Rewrite the part of the records that opens with the line containing "Disclaimer (448, 1452)" and closes with the line containing "Troisième République (360, 922)", both ends included, shifting every coordinate in the answers by -104. Reproduce every line in that part, including those without coordinates.

** BEGIN Data listing **

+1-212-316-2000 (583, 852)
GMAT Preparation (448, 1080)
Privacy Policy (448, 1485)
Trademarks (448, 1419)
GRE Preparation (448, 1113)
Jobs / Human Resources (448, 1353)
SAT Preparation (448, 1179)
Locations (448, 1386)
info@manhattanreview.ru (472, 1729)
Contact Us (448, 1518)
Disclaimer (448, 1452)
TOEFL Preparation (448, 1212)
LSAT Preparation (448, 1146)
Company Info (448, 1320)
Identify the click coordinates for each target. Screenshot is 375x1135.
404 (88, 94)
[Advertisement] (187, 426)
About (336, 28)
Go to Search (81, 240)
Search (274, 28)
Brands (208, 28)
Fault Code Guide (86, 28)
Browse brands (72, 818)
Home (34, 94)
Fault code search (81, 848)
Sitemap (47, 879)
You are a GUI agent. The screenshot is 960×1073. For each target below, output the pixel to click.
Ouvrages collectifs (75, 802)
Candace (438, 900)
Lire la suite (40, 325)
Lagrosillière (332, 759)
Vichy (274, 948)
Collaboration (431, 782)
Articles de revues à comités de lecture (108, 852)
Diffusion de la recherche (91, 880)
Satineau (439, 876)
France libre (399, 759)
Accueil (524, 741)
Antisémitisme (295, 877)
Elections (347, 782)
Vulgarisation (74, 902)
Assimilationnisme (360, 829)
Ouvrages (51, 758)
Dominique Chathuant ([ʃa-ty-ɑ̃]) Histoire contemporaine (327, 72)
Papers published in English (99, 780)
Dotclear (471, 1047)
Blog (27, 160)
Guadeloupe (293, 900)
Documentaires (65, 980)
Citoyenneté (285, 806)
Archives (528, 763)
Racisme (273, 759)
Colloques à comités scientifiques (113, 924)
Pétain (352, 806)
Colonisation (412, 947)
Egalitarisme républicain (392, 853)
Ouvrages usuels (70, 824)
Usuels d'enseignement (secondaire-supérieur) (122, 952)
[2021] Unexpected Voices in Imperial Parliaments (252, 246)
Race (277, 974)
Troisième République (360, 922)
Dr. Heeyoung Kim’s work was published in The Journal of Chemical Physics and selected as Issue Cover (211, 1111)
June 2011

** END Data listing **

*Output for this task*
Disclaimer (344, 1348)
TOEFL Preparation (344, 1108)
LSAT Preparation (344, 1042)
Company Info (344, 1216)
Identify the click coordinates for each target. Screenshot is 375x1135.
404 (-16, -10)
[Advertisement] (83, 322)
About (232, -76)
Go to Search (-23, 136)
Search (170, -76)
Brands (104, -76)
Fault Code Guide (-18, -76)
Browse brands (-32, 714)
Home (-70, -10)
Fault code search (-23, 744)
Sitemap (-57, 775)
You are a GUI agent. The screenshot is 960×1073. For each target below, output the pixel to click.
Ouvrages collectifs (-29, 698)
Candace (334, 796)
Lire la suite (-64, 221)
Lagrosillière (228, 655)
Vichy (170, 844)
Collaboration (327, 678)
Articles de revues à comités de lecture (4, 748)
Diffusion de la recherche (-13, 776)
Satineau (335, 772)
France libre (295, 655)
Accueil (420, 637)
Antisémitisme (191, 773)
Elections (243, 678)
Vulgarisation (-30, 798)
Assimilationnisme (256, 725)
Ouvrages (-53, 654)
Dominique Chathuant ([ʃa-ty-ɑ̃]) Histoire contemporaine (223, -32)
Papers published in English (-5, 676)
Dotclear (367, 943)
Blog (-77, 56)
Guadeloupe (189, 796)
Documentaires (-39, 876)
Citoyenneté (181, 702)
Archives (424, 659)
Racisme (169, 655)
Colloques à comités scientifiques (9, 820)
Pétain (248, 702)
Colonisation (308, 843)
Egalitarisme républicain (288, 749)
Ouvrages usuels (-34, 720)
Usuels d'enseignement (secondaire-supérieur) (18, 848)
[2021] Unexpected Voices in Imperial Parliaments (148, 142)
Race (173, 870)
Troisième République (256, 818)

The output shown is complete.